The other great battle is the mirror of this one. We are the seed of the woman, reborn, remade, reflecting the image of the Son, the express image of His glory. But we still sin. We have an old man with which to do battle. We want to serve God, to manifest His reign, to become like Jesus. But, we also want to be loved, to be respected, and, perhaps most dangerous of all, to be normal. Which weakness the devil is rather adept at exploiting.

Consider, as an example, politics. Because Jesus is our King, because He has set us free, we don’t, generally speaking, want bloated government. Because we aspire to honesty, we want a government of law, that will stay within its Constitutional bounds. Because we honor our fathers in the faith who labored through such issues with great care, we understand that just war is defensive war. Trouble is, the broader culture has veered so far from these basic ideals that to espouse them is not to be considered wrong, but to be considered unsophisticated, ignorant, crazy, unreasonable.

And so we retreat. We back down. We begin to scout out a new line of defense. We move leftward. Oh we’re careful to steer clear of the convictions of the seed of the serpent. We don’t go over to the dark side. We just get close enough that they won’t laugh at us. We do all that we can to maintain loyalty to Christ, while looking sane to the world. And we fail.

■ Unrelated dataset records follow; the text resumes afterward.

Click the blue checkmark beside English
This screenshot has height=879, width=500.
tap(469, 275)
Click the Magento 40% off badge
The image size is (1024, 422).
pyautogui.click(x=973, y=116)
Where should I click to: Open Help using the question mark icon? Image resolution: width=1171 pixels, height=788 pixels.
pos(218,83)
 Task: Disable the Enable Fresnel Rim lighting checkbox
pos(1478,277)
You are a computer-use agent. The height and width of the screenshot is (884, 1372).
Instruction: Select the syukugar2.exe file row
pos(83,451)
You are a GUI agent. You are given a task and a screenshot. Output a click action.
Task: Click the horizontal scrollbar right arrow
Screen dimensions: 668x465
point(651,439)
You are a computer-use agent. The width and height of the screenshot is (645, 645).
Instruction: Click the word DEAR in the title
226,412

We cannot defend spending billions of dollars and thousands of lives for this strategic objective, but object to doing the same for that strategic objective. Abortions, all of them, even the ones that hide our shame, keep the numbers down among the underprivileged, or take down the human result of rape or incest are unconstitutional, unbiblical and indefensible. We cannot support candidates or legislation that seek to slow, limit, regulate murder.

My point, ultimately, isn’t about politics, but about our unbelief, our fear. We are willing to confess Christ before men, as long as the Christ we confess is palatable, normal, reasonable. We are willing to be Abraham’s kin, as long as we can pitch our tents close to Sodom. I fear, however, that while we think we are Lots, the truth is we are Lost. We live in a post-Christian west. It will become Christian again not when we can gently reason the world back home, but when we are again willing to be fed to the beasts in their stadia. Our faith is eminently rational. It is not in the least reasonable.